House of Lords Select Committee Hearing on PSBs and SVod
Jeanette Steemers,
Professor of Culture, Media and Creative Industries, King’s College, London
The House of Lords Select Committee on Communications is currently looking at the future of public service broadcasting in the context of the rising popularity of video on demand services. As part of this inquiry it is calling on organisations and individuals to submit both oral and written evidence.
Along with two academic colleagues, Professor Paddy Barwise, from the London Business School and Professor Petros Iosifidis from City University, I gave oral evidence to the committee on 2nd April. This gave me an opportunity to remind the committee of the factors around video on demand that have special significance for children’s screen content, which are often different than those for adults. It’s always important to highlight these factors so that children’s needs don’t remain invisible in the face of arguments that often prioritise industry over children’s interests.
Public service broadcasting continues to have huge value for children as a trusted source of age-appropriate original curated content which speaks to and engages with children living across the UK. However, the weaknesses in the children’s market are longstanding . In 2017 PSBs only invested £70m into children’s originations, just 2.8% of the £2,459m spent by PSBs on all first-run originations. Low levels of funding make it difficult to tackle the shift to online viewing and compete with well-resourced transnational SVoDs and the delights of YouTube. If PSBs are serious about children, they need to find new ways of reaching out to them online, and this requires innovative approaches to content as well are resources. Children are still watching a lot, but we know surprisingly little about children’s viewing of SVOD (Subscription Video On Demand) - which involves proprietary data, and especially what type of PSB content children are viewing online and on other devices, and why they choose this content. In order to make better informed policy choices, then we need better data about how children find and access PSB content on platforms other than TV.

» **YOUR OBJECTIVE**: Name each professor mentioned in the text about the House of Lords hearing, along with the institution given for each. Use only the text about the House of Lords hearing on public service broadcasting to complete the tasks.

» **DATASET CONTENT**:
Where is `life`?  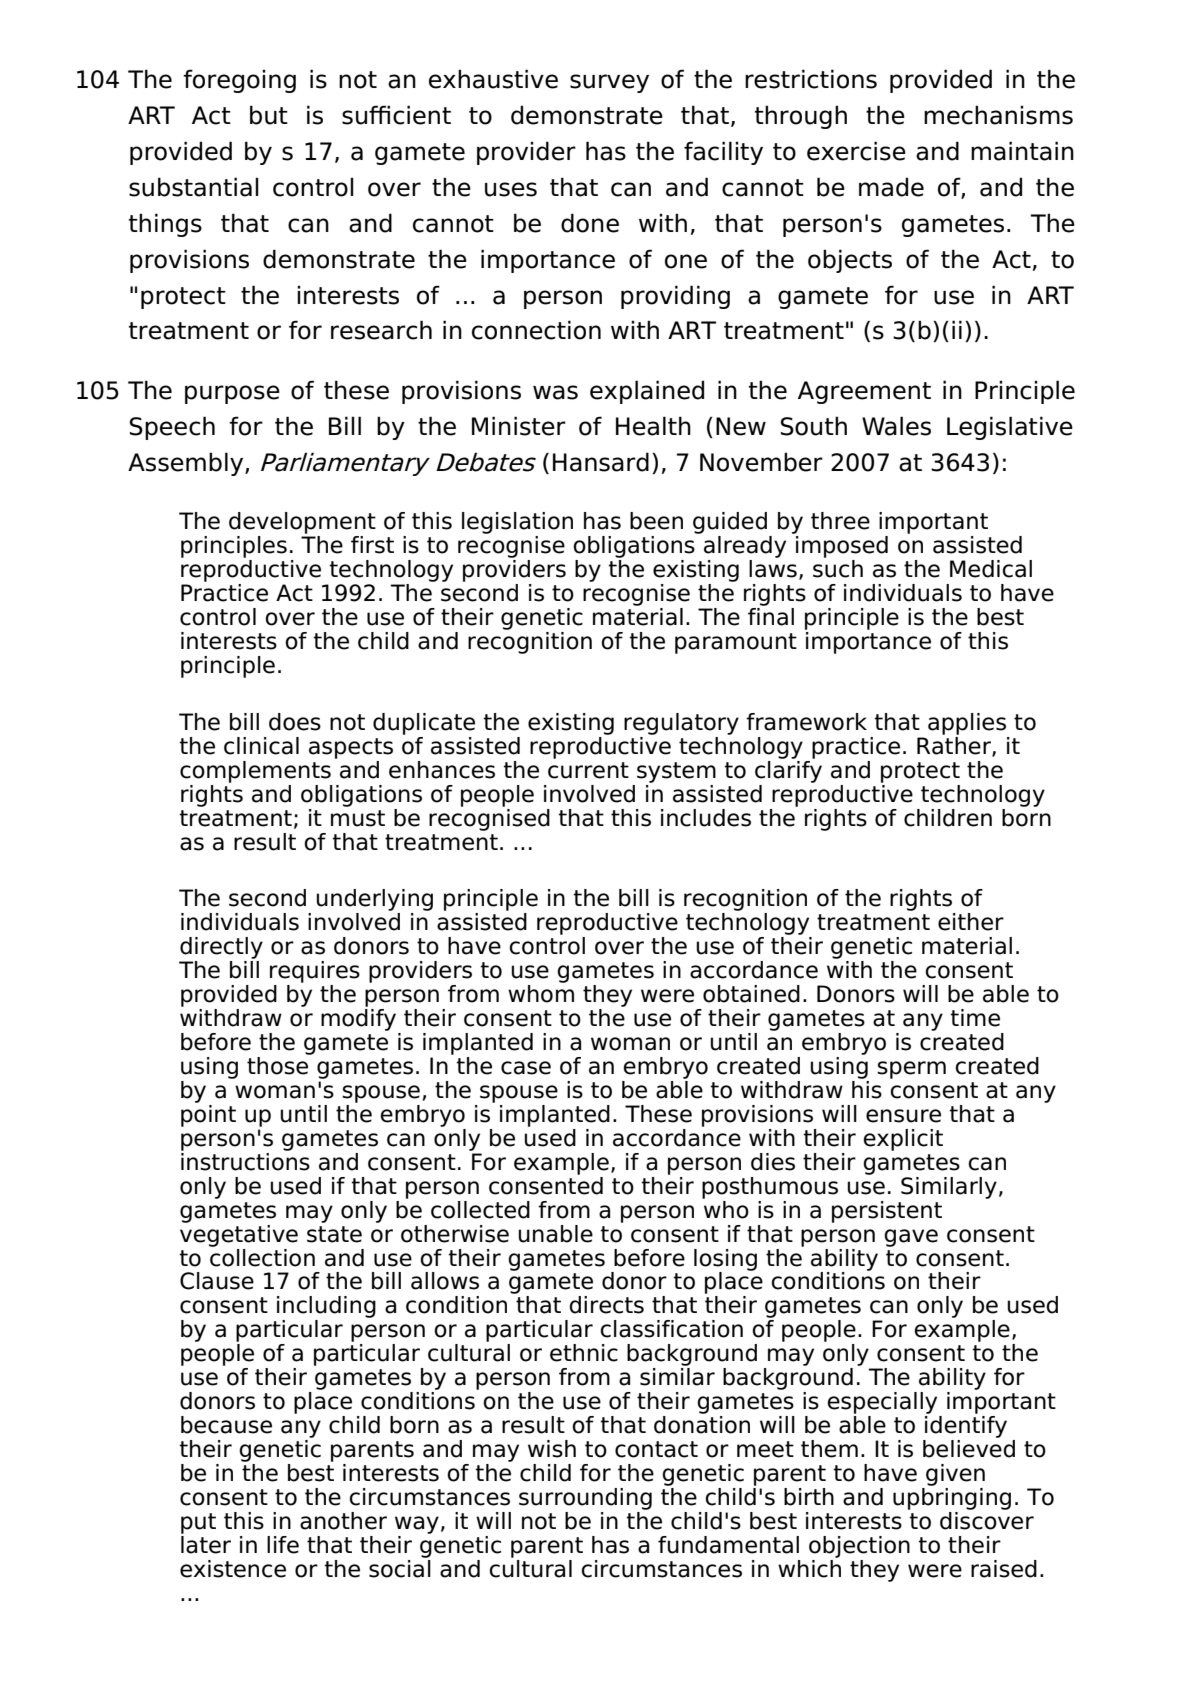
life is located at coordinates (283, 1545).
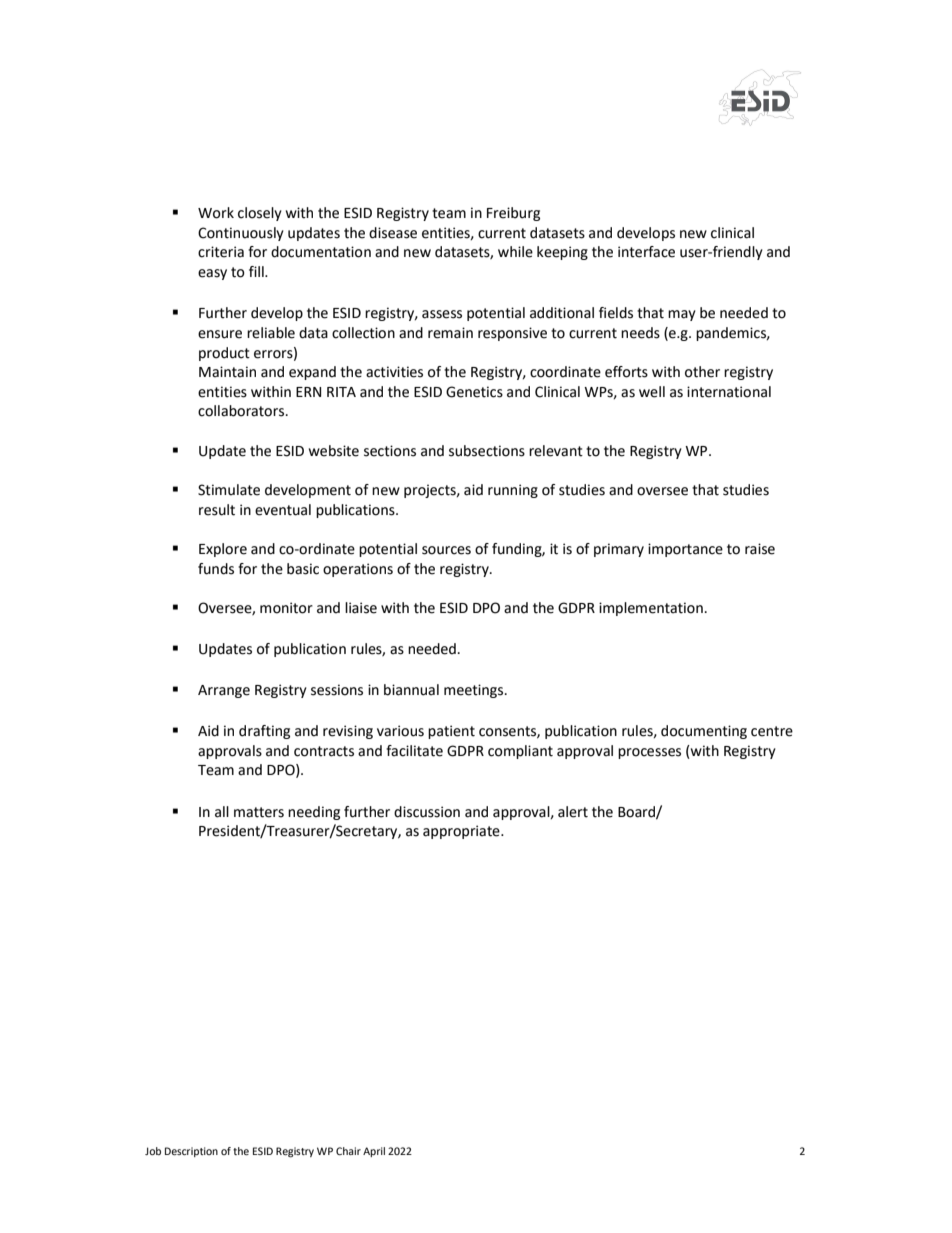 Image resolution: width=952 pixels, height=1233 pixels. What do you see at coordinates (191, 1152) in the document?
I see `Description` at bounding box center [191, 1152].
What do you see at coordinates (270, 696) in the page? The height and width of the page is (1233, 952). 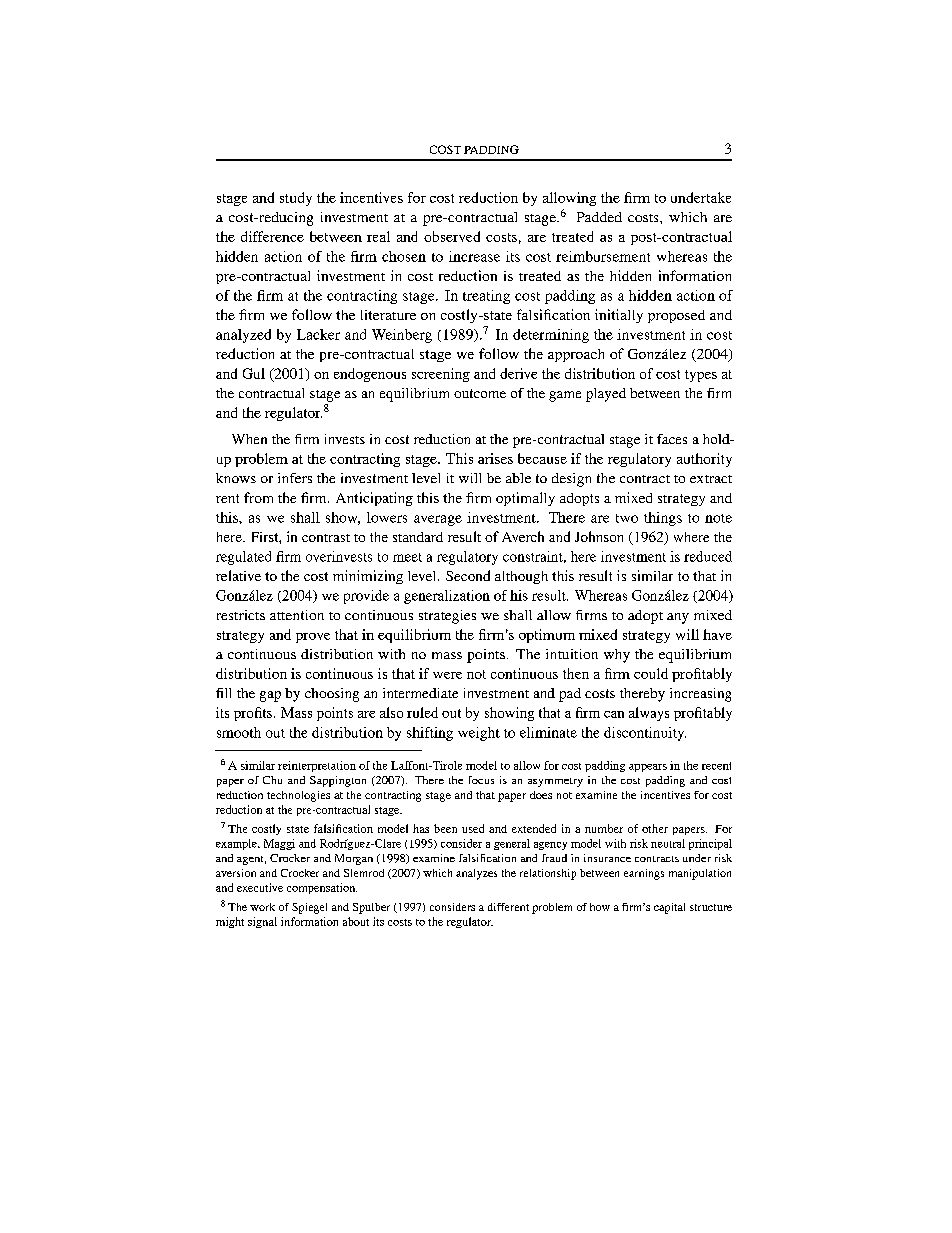 I see `gap` at bounding box center [270, 696].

» **EXPECTED ANSWER**:
- Jeanette Steemers, King's College, London
- Paddy Barwise, London Business School
- Petros Iosifidis, City University